In my mind, the apparent intentions of the criminal should be one of the most important criteria in sentencing. Punishing people whose only crime is being unlucky and giving an easy sentence to somebody whose only virtue is being lucky is completely at odds with the whole notion of justice and the protection of society...
OK, I admit this was a bit off-topic, but it annoys me to no end to see these kinds of laws on the books...
I think you're reading too much into the original post - perhaps poorly stated in one line.
Quite frankly I'm more afraid of a pill that helps you forget trauma than the trauma itself. We've made a lot of social progress since the days of the casual Viking Sack and rape have probably. Somehow I feel a lot of this was due to the desire of the traumatized to no longer be victimized, themselves or others.
Painful or not - people being hurt leads to action to prevent it.
Why spend millions on education and crime prevention and social progress when you can just give anyone who feels victimized a pill.
I suspect the controversy over MDMA is potentially the main reason why most researchers would choose not to mention the active ingredient in their PTSD pill.
The problem is, the SS didn't need these pills to do what they did. Did the citizens of Dachau do much of anything resembling numbing grief once the purpose of the "factory" in the town was revealed to them?
I think the main motivation for the gas chambers was just sheer numbers required. The Germans didn't dig the graves, the condemed did. The Germans didn't cart out the dead, the prisoners did. With the gas chambers and mausoleums (I won't call them ovens), they could be renditioned quickly without having to stop for the crude step of putting bullets in them first.

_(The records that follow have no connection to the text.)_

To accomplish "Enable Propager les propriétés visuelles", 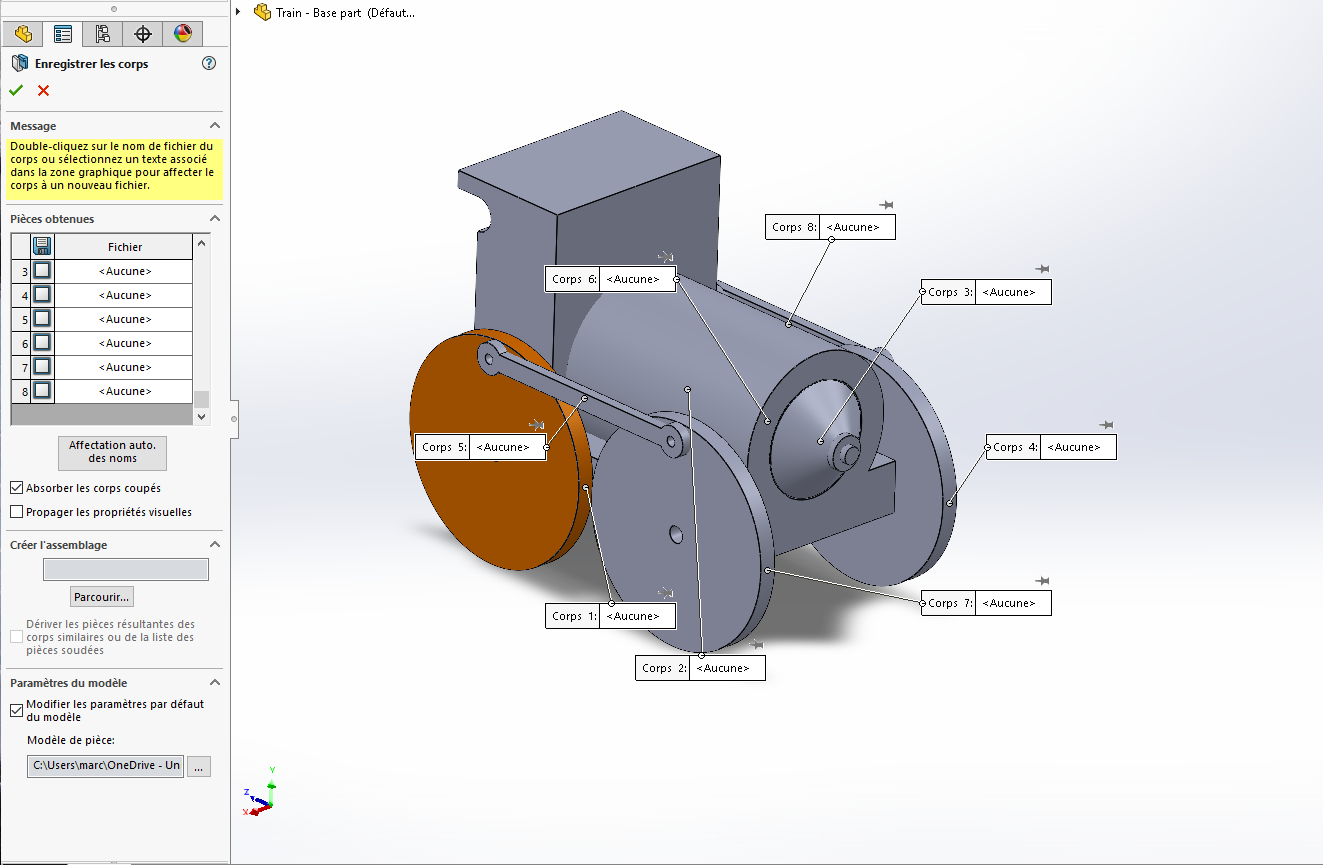I will 16,512.
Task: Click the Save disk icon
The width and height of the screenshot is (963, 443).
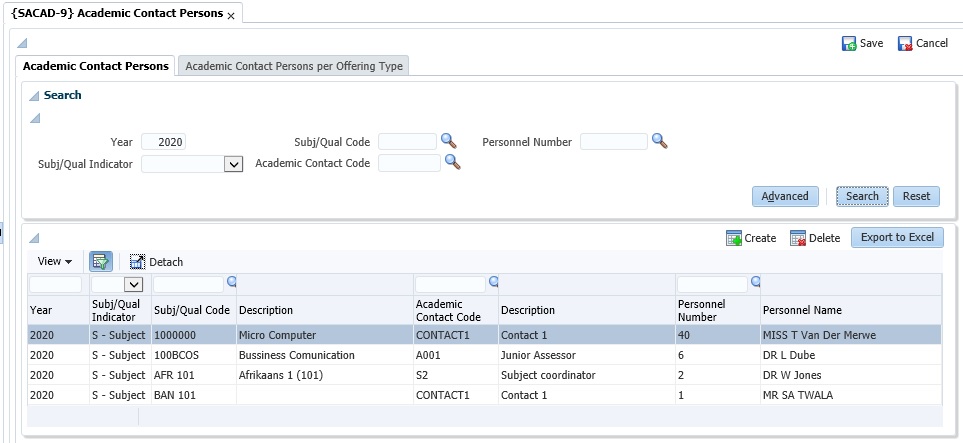Action: coord(849,44)
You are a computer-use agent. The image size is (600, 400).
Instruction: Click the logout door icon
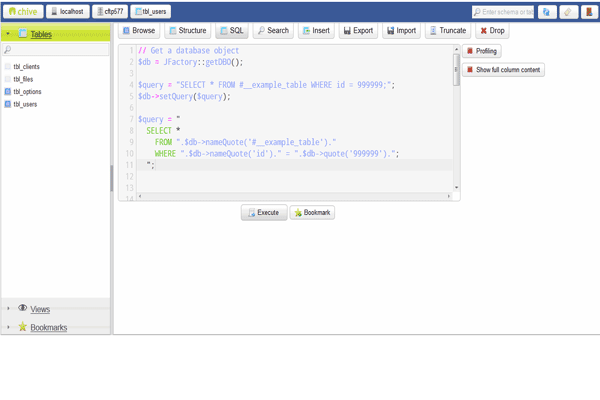(x=590, y=12)
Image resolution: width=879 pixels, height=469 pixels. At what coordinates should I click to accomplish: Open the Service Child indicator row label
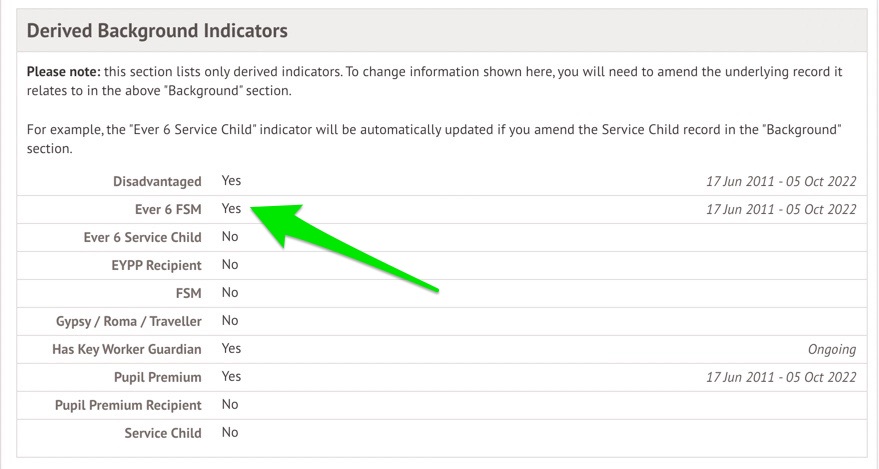click(163, 434)
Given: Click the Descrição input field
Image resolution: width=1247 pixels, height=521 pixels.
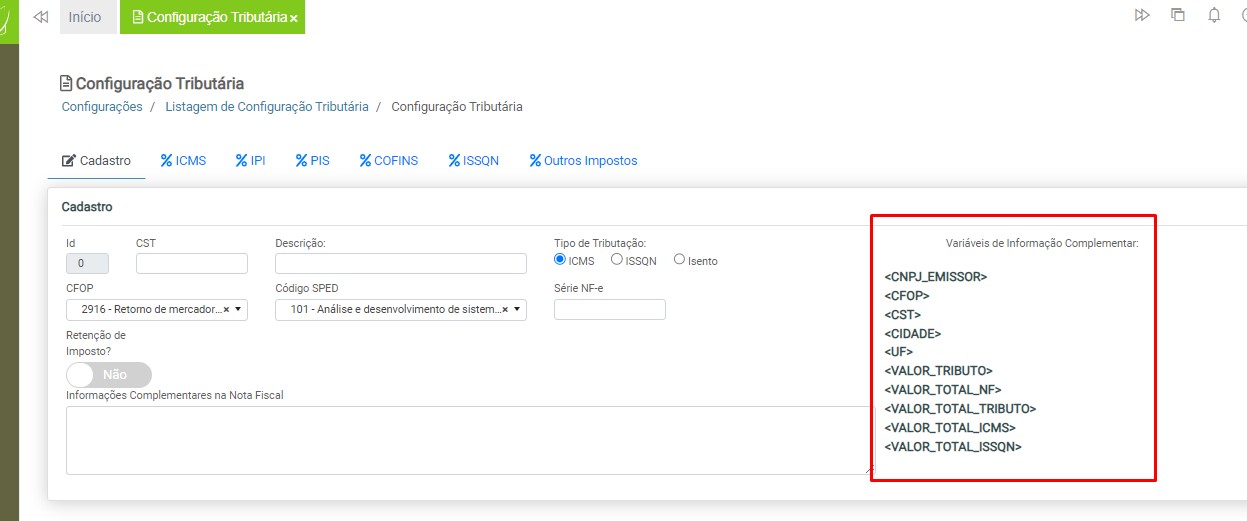Looking at the screenshot, I should pos(400,264).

There was an NPR interview with an Iraqi man who professed to have been a torturer for Saddam Hussein. How could someone bring themselves to doing this shit, basically? The man said it's a process, an indoctrination. Unless you're already a sociopath, you have to be made into a torturer. One of the most powerful tools used was the torturing and execution of fellow indoctrinates, often times at the hand of the indoctrinates. When someone says, "torture him or you will suffer the same fate", well... human nature dictates that 999999/1000000 will do the dirty deed.
So, if you have a society that so buys into the koolaid that the Jews are responsible for all the bad that has happened to them, and it makes sense, then bad shit starts to happen. How did the Tutsis and Hutus blow up into their stark ravin' mad slashfest? It didn't just happen over nite. How does all the Hindu-v-Muslim shit in India happen? It's been developing there for over 500 years. If you grow up in an environment of bullshit, it seems like the truth. So tieing up your neighbor in barbed wire and throwing a car tire full of gasoline around his neck, and lighting it up on fire, starts to sound like a reasonable way to resolve differences in your favor.